Although Formby had already made two moderately successful films (Boots! Boots! and Off the Dole), No Limit was the film that put him on the road to stardom.

Plot
George Shuttleworth (Formby) is a chimney sweep from Wigan who dreams of winning the Isle of Man TT. Unfortunately, George's attempts to secure a factory ride with the Rainbow Motorcycle Company are unsuccessful and consequently he resorts to entering his own machine the "Shuttleworth Snap", a motorcycle derived from an old Rainbow machine. Whilst running the engine of his machine, George inadvertently knocks the motorcycle off its stand and crashes into the fence of his next door neighbour, Mr Hardacre, who goads George about his dream of winning the T.T.

Undeterred, George asks his mother if she could lend him £5 so he can make his way to the Isle of Man in order to compete at the races. Although unable to give him the £5 directly, George's mother endeavours to take the money from his Grandpa's savings which he keeps concealed in the lining of the settee. With money 'borrowed' from his grandfather, George make his way by train to Liverpool and embarks on the steamer for Douglas.

As he prepares to embark, George's attention is drawn to the arrival of better known T.T. competitors – such as Bert Tyldesley – who embarks onto the steamer with the secretary of boss of the Rainbow Motorcycle Company, Florrey Dibney (Florence Desmond). George attempts to be included in a photograph with Tyldesley and another T.T. rider -Norton-, but as they assemble for the photograph, George observes a stray cargo crate heading towards them. In order to save Florrie from being struck by the crate, George pushes her out of the way and consequently knocks her hat over the side of the ship.

More concerned at the loss of her hat than the danger posed by the cargo crate, Florrie takes George to task, and he resolves to climb down the side of the ship to retrieve the hat. As George begins to descend the side of the ship on a rope, the order is given to cast off and the deck hands begin to haul in the rope just as George reaches the ship's side belting.

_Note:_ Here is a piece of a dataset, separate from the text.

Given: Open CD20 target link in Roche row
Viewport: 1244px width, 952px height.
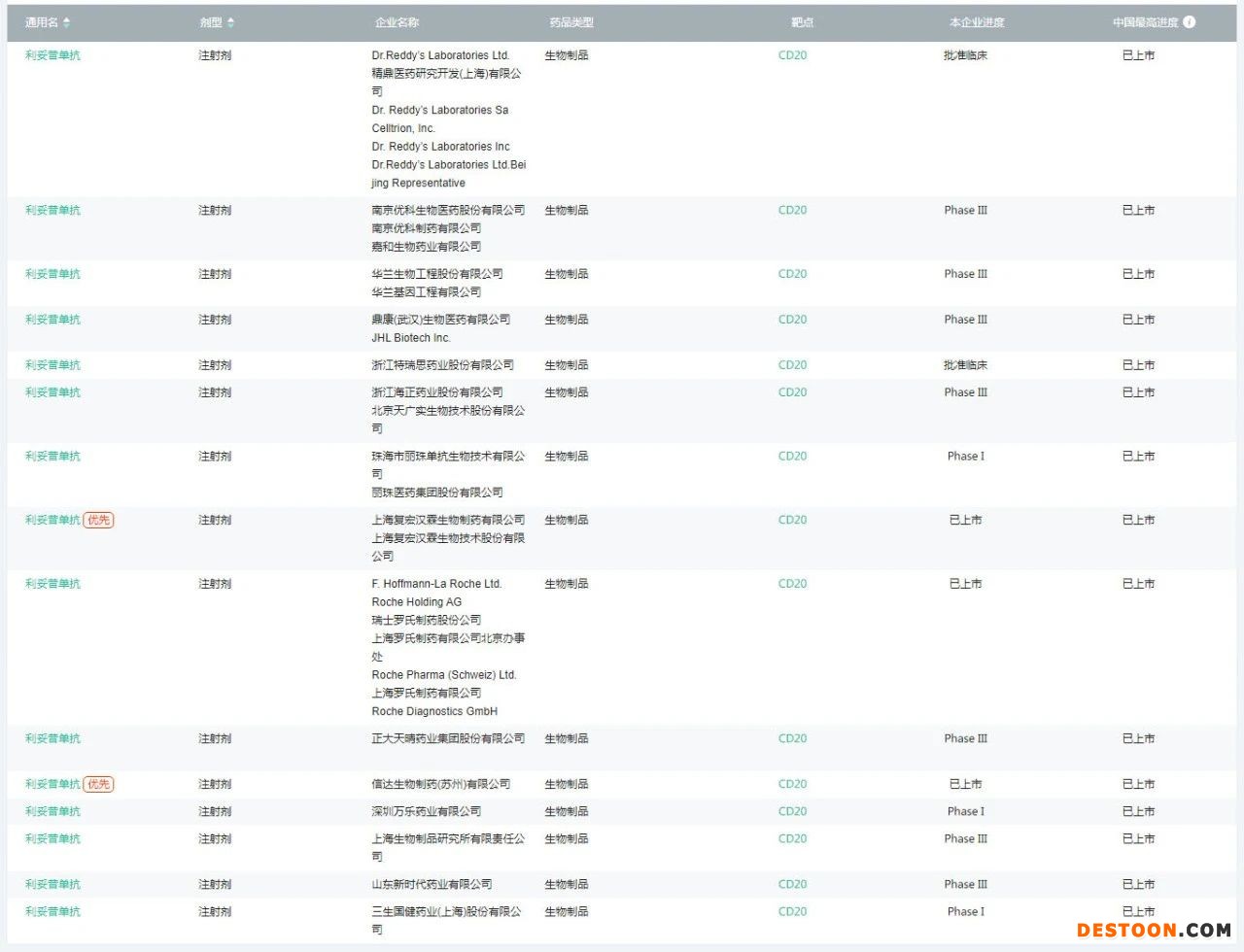Looking at the screenshot, I should pos(792,584).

Holding onto the very end of the rope, it is suddenly hauled up and George falls into the water.

Evading the rivals who have paid him not to compete, George makes it to the start with seconds to spare. He rides like fury, and most of his rival riders are knocked out by crashes or blown engines. With yards to go, his bike conks out and he pushes it over the line to win; a split-second ahead of his fellow rider.

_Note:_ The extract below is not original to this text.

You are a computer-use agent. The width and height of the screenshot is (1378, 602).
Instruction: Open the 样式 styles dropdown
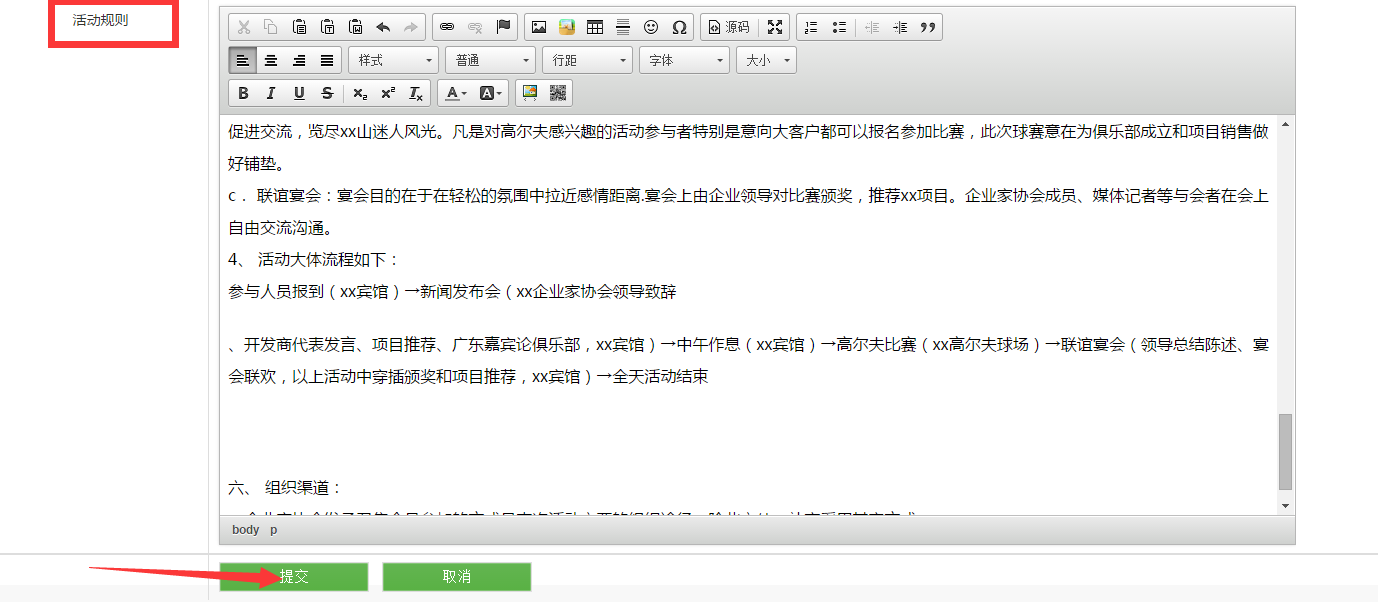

So he not only succeeds in winning the race, but gets the girl as well.

Cast

George Formby as George Shuttleworth
Florence Desmond as Florrie Dibney
Edward Rigby as Grandfather Shuttleworth
Florence Gleason as Mrs Shuttleworth
Beatrix Fielden-Kaye as Mrs Horrocks
Howard Douglas as Turner
 Jack Hobbs as Bert Tyldesley
Alf Goddard as Norton
Peter Gawthorne as Mr Higgins
Eve Lister as Rita
Evelyn Roberts as BBC Commentator
Ernest Sefton as Mr Hardacre
Arthur Young as Doctor

Production
The screenplay was developed by Tom Geraghty and Fred Thompson from a story written by Walter Greenwood, who had enjoyed literary success with Love on the Dole published the year before the film's release.

Filming

The 1935 Isle of Man TT was used as the backdrop by the film's producers. Many locations on the Isle of Man were featured in the film, these included Douglas Beach, White City, Douglas Head Road, Douglas Palace Ballrooms and the Douglas Camera Obscura. The , the newest addition to the fleet of the Isle of Man Steam Packet Company, was used for scenes shot in Liverpool.

However, filming was not an easy proposition because of Formby's wife: Beryl Ingham, who was also his business manager. Her behaviour towards the cast and crew was both difficult and domineering. Film historian Matthew Sweet described the set as a "battleground" because of her actions. Director Monty Banks approached Basil Dean, the head of  Associated Talking Pictures (ATP), to have Ingham barred from the production but was unsuccessful. Ingham's constant attempts to maximise the publicity surrounding Formby's appearance in the film also led to tension with fellow co-star, Florence Desmond. It finally came to a head when Ingham put billboards up on the production vans stating: "Associated Pictures now filming No Limit with George Formby". Desmond threatened to quit until Formby defused the situation by quietly removing the signs after his wife had left for the day.

Motorcycles

Real motorcycle manufacturers are not referenced in the film, and instead contemporary motorcycles were customised and given fictitious names - being primarily the Rainbow Motorcycle Company and the Sprocket Motorcycle Company.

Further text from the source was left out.